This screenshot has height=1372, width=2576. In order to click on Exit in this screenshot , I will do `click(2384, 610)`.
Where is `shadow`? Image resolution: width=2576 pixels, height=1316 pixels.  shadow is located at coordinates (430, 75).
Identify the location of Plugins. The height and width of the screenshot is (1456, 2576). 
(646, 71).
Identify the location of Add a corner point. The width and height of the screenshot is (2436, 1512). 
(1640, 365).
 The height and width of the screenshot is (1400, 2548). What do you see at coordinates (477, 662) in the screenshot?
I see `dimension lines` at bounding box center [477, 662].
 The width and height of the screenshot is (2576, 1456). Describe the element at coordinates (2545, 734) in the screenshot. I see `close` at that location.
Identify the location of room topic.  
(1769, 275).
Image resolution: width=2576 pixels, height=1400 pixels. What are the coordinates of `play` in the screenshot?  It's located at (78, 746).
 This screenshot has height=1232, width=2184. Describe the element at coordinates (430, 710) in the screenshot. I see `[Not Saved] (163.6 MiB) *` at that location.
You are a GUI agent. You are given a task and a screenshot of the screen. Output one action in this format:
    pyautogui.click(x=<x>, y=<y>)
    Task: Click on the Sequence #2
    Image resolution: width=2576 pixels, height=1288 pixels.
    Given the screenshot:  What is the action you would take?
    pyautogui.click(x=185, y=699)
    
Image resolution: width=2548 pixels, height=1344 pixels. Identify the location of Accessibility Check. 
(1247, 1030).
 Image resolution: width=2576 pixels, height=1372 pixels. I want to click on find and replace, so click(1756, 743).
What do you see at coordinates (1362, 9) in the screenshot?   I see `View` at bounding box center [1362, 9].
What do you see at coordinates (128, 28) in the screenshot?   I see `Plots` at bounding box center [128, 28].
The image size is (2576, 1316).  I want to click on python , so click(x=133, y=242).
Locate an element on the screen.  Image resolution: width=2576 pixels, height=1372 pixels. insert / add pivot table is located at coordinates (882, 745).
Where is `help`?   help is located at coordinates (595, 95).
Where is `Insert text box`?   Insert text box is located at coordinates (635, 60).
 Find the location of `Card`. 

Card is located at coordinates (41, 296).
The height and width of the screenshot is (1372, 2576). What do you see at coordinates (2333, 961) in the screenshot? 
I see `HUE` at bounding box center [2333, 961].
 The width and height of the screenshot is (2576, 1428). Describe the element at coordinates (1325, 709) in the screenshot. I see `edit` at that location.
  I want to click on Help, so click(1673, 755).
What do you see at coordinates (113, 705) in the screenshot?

[PROBLEM DETAILS]
Copy every one of the rows above word for word, keeping each line and its spacing unchanged.

[RESPONSE FOR THIS EXERCISE]
This screenshot has height=1372, width=2576. In order to click on Exit in this screenshot , I will do `click(2384, 610)`.
Where is `shadow`? Image resolution: width=2576 pixels, height=1316 pixels.  shadow is located at coordinates (430, 75).
Identify the location of Plugins. The height and width of the screenshot is (1456, 2576). 
(646, 71).
Identify the location of Add a corner point. The width and height of the screenshot is (2436, 1512). 
(1640, 365).
 The height and width of the screenshot is (1400, 2548). What do you see at coordinates (477, 662) in the screenshot?
I see `dimension lines` at bounding box center [477, 662].
 The width and height of the screenshot is (2576, 1456). Describe the element at coordinates (2545, 734) in the screenshot. I see `close` at that location.
Identify the location of room topic.  
(1769, 275).
Image resolution: width=2576 pixels, height=1400 pixels. What are the coordinates of `play` in the screenshot?  It's located at (78, 746).
 This screenshot has height=1232, width=2184. Describe the element at coordinates (430, 710) in the screenshot. I see `[Not Saved] (163.6 MiB) *` at that location.
You are a GUI agent. You are given a task and a screenshot of the screen. Output one action in this format:
    pyautogui.click(x=<x>, y=<y>)
    Task: Click on the Sequence #2
    Image resolution: width=2576 pixels, height=1288 pixels.
    Given the screenshot:  What is the action you would take?
    pyautogui.click(x=185, y=699)
    
Image resolution: width=2548 pixels, height=1344 pixels. Identify the location of Accessibility Check. 
(1247, 1030).
 Image resolution: width=2576 pixels, height=1372 pixels. I want to click on find and replace, so click(1756, 743).
What do you see at coordinates (1362, 9) in the screenshot?   I see `View` at bounding box center [1362, 9].
What do you see at coordinates (128, 28) in the screenshot?   I see `Plots` at bounding box center [128, 28].
The image size is (2576, 1316).  I want to click on python , so click(x=133, y=242).
Locate an element on the screen.  Image resolution: width=2576 pixels, height=1372 pixels. insert / add pivot table is located at coordinates (882, 745).
Where is `help`?   help is located at coordinates (595, 95).
Where is `Insert text box`?   Insert text box is located at coordinates (635, 60).
 Find the location of `Card`. 

Card is located at coordinates (41, 296).
The height and width of the screenshot is (1372, 2576). What do you see at coordinates (2333, 961) in the screenshot? 
I see `HUE` at bounding box center [2333, 961].
 The width and height of the screenshot is (2576, 1428). Describe the element at coordinates (1325, 709) in the screenshot. I see `edit` at that location.
  I want to click on Help, so click(1673, 755).
What do you see at coordinates (113, 705) in the screenshot?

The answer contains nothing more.